Of course, with the COVID-19 outbreak on peoples’ minds, there may be some interruption to activity from Asia, although that may be relatively short-lived. The editors of this news service are happy to share these views with readers and invite replies. Remember, the usual editorial disclaimers apply and that this news service does not necessarily endorse all views of guest writers. Email firstname.lastname@example.org and email@example.com
Knight Frank recently estimated that £48.4 billion is to be invested in London’s commercial property in 2020. A large part of this coming from Hong Kong. Why?
There has long been talk of Hong Kong investors buying up homes in London. But now their attention is turning to commercial real estate, as purchasers realise the potential of deals that can be done in London and beyond. For example, last year’s acquisition by CK Asset Holdings of the UK pubs and brewery group Green King for £4.6 billion is likely to have been supported by the £3.5 billion Green King property portfolio; CK Asset Holdings is seen as a market leader so it is likely that many others will follow suit. What’s more, in November 2019, the Mayfair flagship store for Crombie (a high-end British fashion company) was sold to a Hong Kong financier, whilst there are several Hong Kong based investors developing major new buildings in London’s Square Mile as well as plans for significant investment in cities beyond the capital.

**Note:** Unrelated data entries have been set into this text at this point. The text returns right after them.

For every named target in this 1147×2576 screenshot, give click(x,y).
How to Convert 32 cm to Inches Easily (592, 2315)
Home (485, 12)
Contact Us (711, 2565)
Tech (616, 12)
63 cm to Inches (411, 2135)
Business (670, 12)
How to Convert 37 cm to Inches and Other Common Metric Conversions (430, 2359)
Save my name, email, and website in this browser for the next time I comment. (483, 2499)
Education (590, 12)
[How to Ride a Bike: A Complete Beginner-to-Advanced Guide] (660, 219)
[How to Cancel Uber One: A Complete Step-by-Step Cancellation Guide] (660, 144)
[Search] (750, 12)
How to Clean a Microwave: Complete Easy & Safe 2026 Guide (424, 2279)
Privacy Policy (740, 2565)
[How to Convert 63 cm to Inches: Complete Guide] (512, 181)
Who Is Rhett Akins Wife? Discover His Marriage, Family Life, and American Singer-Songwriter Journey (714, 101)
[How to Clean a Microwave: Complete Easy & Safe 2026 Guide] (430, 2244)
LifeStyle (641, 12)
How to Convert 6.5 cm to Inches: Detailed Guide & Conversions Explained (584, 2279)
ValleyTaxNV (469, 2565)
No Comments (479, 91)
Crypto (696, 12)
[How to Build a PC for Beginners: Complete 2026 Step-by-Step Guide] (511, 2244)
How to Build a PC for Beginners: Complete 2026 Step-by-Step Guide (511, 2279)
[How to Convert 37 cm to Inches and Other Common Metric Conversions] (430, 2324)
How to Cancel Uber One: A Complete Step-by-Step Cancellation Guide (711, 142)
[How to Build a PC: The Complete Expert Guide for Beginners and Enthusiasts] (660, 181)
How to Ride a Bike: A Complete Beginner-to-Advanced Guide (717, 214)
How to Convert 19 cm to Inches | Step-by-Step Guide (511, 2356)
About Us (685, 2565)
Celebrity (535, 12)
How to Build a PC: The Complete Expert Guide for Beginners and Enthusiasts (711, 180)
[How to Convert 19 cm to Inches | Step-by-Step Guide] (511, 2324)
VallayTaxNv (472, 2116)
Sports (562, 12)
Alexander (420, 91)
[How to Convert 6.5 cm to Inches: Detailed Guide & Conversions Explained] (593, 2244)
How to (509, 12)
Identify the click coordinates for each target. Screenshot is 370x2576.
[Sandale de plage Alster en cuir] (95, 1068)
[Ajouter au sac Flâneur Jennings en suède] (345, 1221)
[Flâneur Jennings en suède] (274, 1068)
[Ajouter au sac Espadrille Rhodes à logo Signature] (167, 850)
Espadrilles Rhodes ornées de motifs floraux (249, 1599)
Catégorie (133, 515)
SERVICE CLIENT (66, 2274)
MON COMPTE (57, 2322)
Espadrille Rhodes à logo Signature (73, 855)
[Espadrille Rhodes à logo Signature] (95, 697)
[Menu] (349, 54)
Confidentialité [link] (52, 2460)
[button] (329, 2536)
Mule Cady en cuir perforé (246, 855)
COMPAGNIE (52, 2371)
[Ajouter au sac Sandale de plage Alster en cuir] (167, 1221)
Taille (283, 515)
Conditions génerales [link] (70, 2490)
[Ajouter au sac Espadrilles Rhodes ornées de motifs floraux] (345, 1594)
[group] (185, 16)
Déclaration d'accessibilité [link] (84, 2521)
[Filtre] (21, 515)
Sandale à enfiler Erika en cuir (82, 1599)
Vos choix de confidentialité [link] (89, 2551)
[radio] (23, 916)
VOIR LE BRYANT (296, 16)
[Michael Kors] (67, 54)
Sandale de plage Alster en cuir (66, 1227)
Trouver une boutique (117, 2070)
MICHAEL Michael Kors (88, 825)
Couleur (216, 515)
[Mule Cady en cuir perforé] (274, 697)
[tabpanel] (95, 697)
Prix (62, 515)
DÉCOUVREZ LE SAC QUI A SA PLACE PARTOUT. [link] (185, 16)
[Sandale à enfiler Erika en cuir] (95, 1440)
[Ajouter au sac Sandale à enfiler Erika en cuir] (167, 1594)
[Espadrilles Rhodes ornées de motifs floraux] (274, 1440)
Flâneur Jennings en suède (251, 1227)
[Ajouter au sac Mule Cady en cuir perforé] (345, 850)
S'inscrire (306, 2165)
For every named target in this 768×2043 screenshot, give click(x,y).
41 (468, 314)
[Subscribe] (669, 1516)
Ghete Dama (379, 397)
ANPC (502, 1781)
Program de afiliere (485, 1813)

The unrest in Hong Kong in recent months has been well-documented, but its effects on the international investment landscape should not be overlooked. Anti-government protests have led to disorder and, in turn, revived some longstanding links with the UK as investors have turned to the country as a safe haven for their cash. In turn, the number of Hong Kong investors seeking property in London, as well as the main regional cities across the UK, has increased in the past three to four months. Buyers from Hong Kong are able to defy a broad drop in outbound capital from mainland China, partly because the mainland’s tighter capital controls do not apply in the territory. While difficulties in the UK of course still exist, it offers a more stable option compared with current turbulence in other economies – take the US or China, for example – and the competitiveness of sterling is also a key factor contributing to the country’s appeal.
Education is key
Indeed, HNWIs from China and Hong Kong applying to live in the UK through an investor visa increased by one third last year. In our experience, this has been driven by a number of factors. Undoubtedaly, the UK’s familiar legal system and language have an appeal to overseas investors considering settling here, as well as the country’s high standards of education and universities. Influential Hong Kong business leaders have mentioned to me in private that a big part of the UK’s appeal to prospective overseas talent is its ability to put their children into quality education; many of the best UK schools are within commuting distance of London.